EXTRACT TO READ
START
It’s been a relatively mild November here in Minnesota (today is our first real snow) and my go-to coat for the month has been this black-and-white houndstooth swing coat.The swish of the fabric as I walk  feels flirty and luxurious. The swing coat’s open front is perfect when a chilly morning turns into a more temperate fall afternoon.

Because swing coats were originally designed to cover those voluminous 1950s full skirts, they are also easy coats to wear with today’s layers. Swing coats also wonderfully offset the slim designs of tight-fitting wiggle dresses and suits of the 1950s. This is the look featured in the November calendar image on my Style 2015 wall calendar.  Of course this elegantly sketched model carries off the post-war style with a bit more panache. After all, she has the Arc de Triomphe within walking distance.
END
THE REQUEST
Decide whether each statement agrees with the swing coat text, answering yes or no and quoting the text's deciding words: (a) Swing coats were first made to cover full 1950s skirts. (b) The coat described has a closed front. (c) The writer's go-to coat this November is solid black.

SUPPLIED DATA
START
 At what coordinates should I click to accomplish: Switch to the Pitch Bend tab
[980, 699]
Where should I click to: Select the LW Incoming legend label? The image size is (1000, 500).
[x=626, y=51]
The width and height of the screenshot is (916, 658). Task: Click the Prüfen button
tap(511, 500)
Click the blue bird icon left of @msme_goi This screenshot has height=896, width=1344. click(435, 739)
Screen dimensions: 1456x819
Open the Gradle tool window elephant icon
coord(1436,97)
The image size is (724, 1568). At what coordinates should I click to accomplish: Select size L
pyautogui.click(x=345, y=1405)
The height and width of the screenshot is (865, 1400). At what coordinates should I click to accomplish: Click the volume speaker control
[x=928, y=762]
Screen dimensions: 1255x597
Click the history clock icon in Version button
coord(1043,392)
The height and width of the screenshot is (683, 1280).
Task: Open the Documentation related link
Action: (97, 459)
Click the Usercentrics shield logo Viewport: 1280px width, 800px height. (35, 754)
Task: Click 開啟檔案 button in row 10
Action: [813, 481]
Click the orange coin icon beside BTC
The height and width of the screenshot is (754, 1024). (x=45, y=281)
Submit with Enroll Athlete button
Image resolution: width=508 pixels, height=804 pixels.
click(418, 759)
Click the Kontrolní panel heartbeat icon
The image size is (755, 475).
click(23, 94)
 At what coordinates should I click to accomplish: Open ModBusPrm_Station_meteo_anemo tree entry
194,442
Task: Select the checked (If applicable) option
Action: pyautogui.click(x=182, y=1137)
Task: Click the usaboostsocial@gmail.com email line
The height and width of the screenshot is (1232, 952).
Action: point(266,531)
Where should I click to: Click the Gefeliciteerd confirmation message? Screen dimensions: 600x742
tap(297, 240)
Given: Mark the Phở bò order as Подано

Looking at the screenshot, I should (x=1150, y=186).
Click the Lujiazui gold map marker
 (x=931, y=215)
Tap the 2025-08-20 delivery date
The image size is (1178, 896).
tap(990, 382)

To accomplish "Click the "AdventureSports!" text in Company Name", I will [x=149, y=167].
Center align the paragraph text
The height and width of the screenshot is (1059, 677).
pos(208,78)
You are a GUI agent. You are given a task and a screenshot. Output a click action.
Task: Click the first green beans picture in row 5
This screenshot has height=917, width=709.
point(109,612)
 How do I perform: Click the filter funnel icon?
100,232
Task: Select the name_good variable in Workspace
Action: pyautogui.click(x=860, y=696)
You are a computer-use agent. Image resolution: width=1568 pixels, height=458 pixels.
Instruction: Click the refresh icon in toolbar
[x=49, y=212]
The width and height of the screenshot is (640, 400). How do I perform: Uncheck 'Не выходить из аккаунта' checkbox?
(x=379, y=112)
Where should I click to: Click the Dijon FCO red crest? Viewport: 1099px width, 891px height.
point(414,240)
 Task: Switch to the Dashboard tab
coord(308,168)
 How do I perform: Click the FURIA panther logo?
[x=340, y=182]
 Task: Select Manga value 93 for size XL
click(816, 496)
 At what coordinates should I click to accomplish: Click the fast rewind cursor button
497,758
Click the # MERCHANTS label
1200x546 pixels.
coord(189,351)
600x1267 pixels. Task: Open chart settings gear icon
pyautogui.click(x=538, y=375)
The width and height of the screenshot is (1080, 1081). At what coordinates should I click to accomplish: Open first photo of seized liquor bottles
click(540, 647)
END
RESULT
(a) Yes: "swing coats were originally designed to cover those voluminous 1950s full skirts"
(b) No: "The swing coat’s open front is perfect when a chilly morning turns into a more temperate fall afternoon."
(c) No: "my go-to coat for the month has been this black-and-white houndstooth swing coat"